- _To do_: Could you print out every entry, character for character?

- _Data listing_:
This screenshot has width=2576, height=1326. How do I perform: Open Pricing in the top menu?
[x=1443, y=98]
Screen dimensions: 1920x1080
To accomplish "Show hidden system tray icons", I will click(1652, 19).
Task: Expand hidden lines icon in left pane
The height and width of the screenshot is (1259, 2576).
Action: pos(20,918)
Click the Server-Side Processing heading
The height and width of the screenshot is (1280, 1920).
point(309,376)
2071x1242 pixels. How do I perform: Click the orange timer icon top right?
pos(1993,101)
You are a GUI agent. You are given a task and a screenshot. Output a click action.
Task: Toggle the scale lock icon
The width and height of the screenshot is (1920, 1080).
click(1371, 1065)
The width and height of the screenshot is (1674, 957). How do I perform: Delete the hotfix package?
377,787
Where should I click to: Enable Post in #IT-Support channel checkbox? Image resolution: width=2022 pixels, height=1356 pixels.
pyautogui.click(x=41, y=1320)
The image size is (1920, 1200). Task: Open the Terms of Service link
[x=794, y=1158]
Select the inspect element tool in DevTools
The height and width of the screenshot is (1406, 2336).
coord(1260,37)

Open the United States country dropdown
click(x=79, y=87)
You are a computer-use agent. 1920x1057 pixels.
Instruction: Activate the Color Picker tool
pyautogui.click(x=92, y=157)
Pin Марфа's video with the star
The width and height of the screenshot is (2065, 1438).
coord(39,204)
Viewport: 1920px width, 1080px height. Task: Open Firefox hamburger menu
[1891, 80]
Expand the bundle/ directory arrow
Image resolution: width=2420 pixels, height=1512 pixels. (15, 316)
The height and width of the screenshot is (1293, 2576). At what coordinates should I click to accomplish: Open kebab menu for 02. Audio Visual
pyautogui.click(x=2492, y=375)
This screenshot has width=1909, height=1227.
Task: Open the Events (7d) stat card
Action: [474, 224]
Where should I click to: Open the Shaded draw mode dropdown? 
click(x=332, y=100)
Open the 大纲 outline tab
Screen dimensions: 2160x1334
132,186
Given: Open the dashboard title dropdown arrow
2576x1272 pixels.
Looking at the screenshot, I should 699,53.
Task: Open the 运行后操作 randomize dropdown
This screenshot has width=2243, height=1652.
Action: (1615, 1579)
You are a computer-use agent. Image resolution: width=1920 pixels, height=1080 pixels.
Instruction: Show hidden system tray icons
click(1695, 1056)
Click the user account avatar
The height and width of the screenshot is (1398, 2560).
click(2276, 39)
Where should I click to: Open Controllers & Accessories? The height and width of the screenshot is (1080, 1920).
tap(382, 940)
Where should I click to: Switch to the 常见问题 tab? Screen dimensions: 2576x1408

- _Exercise solution_:
This screenshot has width=2576, height=1326. How do I perform: Open Pricing in the top menu?
[x=1443, y=98]
Screen dimensions: 1920x1080
To accomplish "Show hidden system tray icons", I will click(1652, 19).
Task: Expand hidden lines icon in left pane
The height and width of the screenshot is (1259, 2576).
Action: pos(20,918)
Click the Server-Side Processing heading
The height and width of the screenshot is (1280, 1920).
point(309,376)
2071x1242 pixels. How do I perform: Click the orange timer icon top right?
pos(1993,101)
You are a GUI agent. You are given a task and a screenshot. Output a click action.
Task: Toggle the scale lock icon
The width and height of the screenshot is (1920, 1080).
click(1371, 1065)
The width and height of the screenshot is (1674, 957). How do I perform: Delete the hotfix package?
377,787
Where should I click to: Enable Post in #IT-Support channel checkbox? Image resolution: width=2022 pixels, height=1356 pixels.
pyautogui.click(x=41, y=1320)
The image size is (1920, 1200). Task: Open the Terms of Service link
[x=794, y=1158]
Select the inspect element tool in DevTools
The height and width of the screenshot is (1406, 2336).
coord(1260,37)

Open the United States country dropdown
click(x=79, y=87)
You are a computer-use agent. 1920x1057 pixels.
Instruction: Activate the Color Picker tool
pyautogui.click(x=92, y=157)
Pin Марфа's video with the star
The width and height of the screenshot is (2065, 1438).
coord(39,204)
Viewport: 1920px width, 1080px height. Task: Open Firefox hamburger menu
[1891, 80]
Expand the bundle/ directory arrow
Image resolution: width=2420 pixels, height=1512 pixels. (15, 316)
The height and width of the screenshot is (1293, 2576). At what coordinates should I click to accomplish: Open kebab menu for 02. Audio Visual
pyautogui.click(x=2492, y=375)
This screenshot has width=1909, height=1227.
Task: Open the Events (7d) stat card
Action: [474, 224]
Where should I click to: Open the Shaded draw mode dropdown? 
click(x=332, y=100)
Open the 大纲 outline tab
Screen dimensions: 2160x1334
132,186
Given: Open the dashboard title dropdown arrow
2576x1272 pixels.
Looking at the screenshot, I should 699,53.
Task: Open the 运行后操作 randomize dropdown
This screenshot has width=2243, height=1652.
Action: (1615, 1579)
You are a computer-use agent. Image resolution: width=1920 pixels, height=1080 pixels.
Instruction: Show hidden system tray icons
click(1695, 1056)
Click the user account avatar
The height and width of the screenshot is (1398, 2560).
click(2276, 39)
Where should I click to: Open Controllers & Accessories? The height and width of the screenshot is (1080, 1920).
tap(382, 940)
Where should I click to: Switch to the 常见问题 tab? Screen dimensions: 2576x1408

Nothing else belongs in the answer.